On the other hand, with experimental studies such as RCT, it is possible to have more effective control on the validity and reliability of the data obtained.

Unfortunately, there is no consensus on the validity of studies on VBAC. Some believe that the level of scientific evidence of these studies is low or relatively low.

Others, like Enkin et al. (2000) think that VBAC should be encouraged because there is sufficient evidence of its safety. Outcomes of studies vary, however. Thus, according to the report of the Agency for Healthcare Research and Quality

In the best available studies, some outcomes were better in women who had a planned VBAC and some were better in those who had a planned repeat caesarean, whereas data were conflicting or insufficient for other outcomes.

(Guise et al. (2003), p. 633)

Sakala (2003), an expert in the field of scientific outcomes in the United States states that considering this report, every woman with a previous caesarean section should be given all the information she needs to make an enlightened choice and that research on this subject should continue.

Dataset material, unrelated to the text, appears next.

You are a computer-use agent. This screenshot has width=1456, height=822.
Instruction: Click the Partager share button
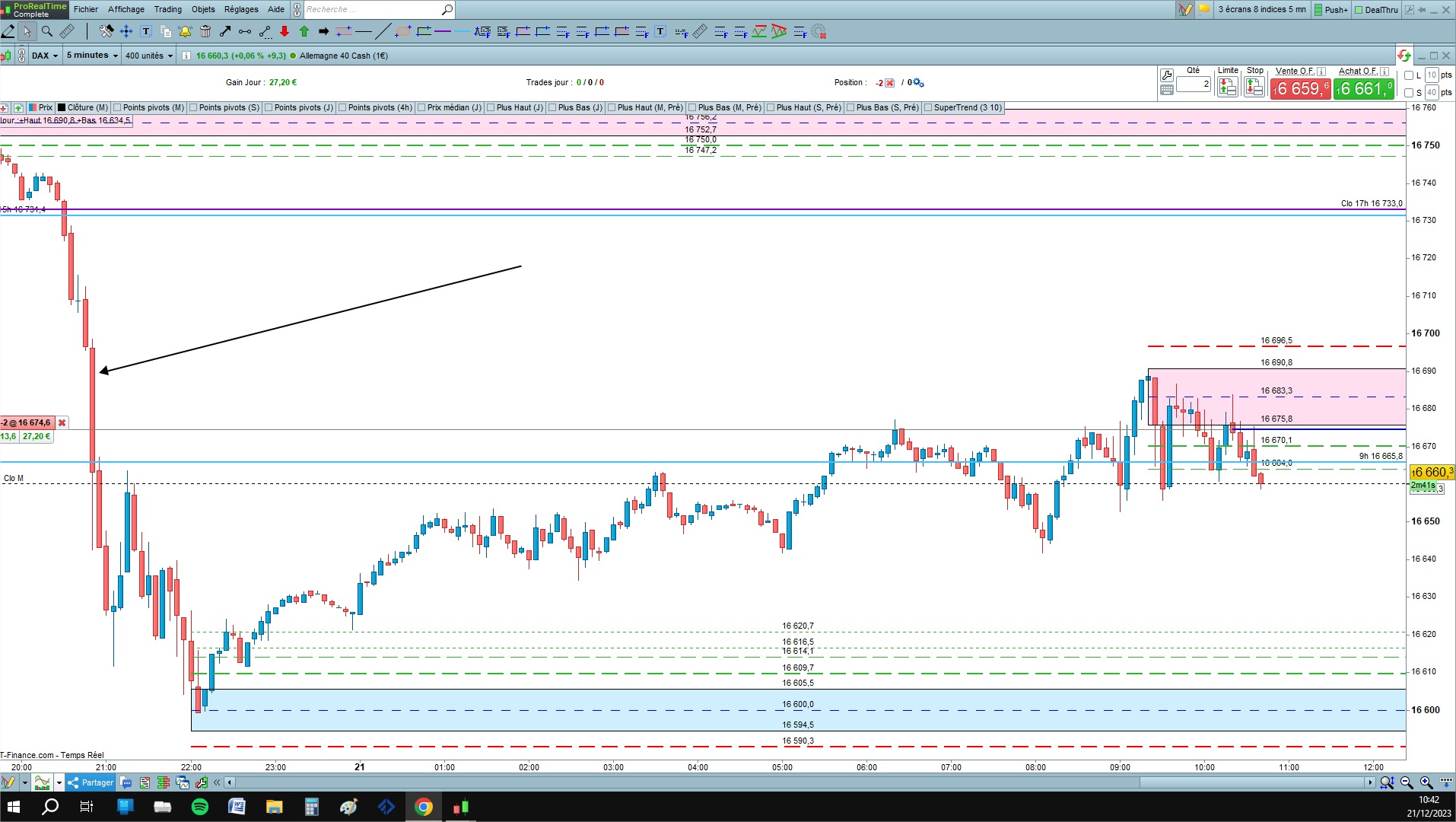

On the other hand, the studies conducted to date are not without failings. Many of those quoted hereafter are criticised, even in the scientific reviews in which they are published. Thus, the American writer, Goer (2003), author of The Thinking Woman’s Guide to a Better Birth, talks of ‘Spin Doctoring the Research’, in the scientific publication Birth. Goer denounces not only the methodology employed for many of these studies – therefore questioning their conclusions – but also claims that the media propagated false outcomes. As a result, she says, not only health professionals but also pregnant women and couples expecting a baby were equally misled. This can be very harmful for the parents’ and their baby’s welfare.

This appears to have happened with a major study on VBAC, conducted by Lydon-Rochelle et al. (2001), which is discussed later in this chapter.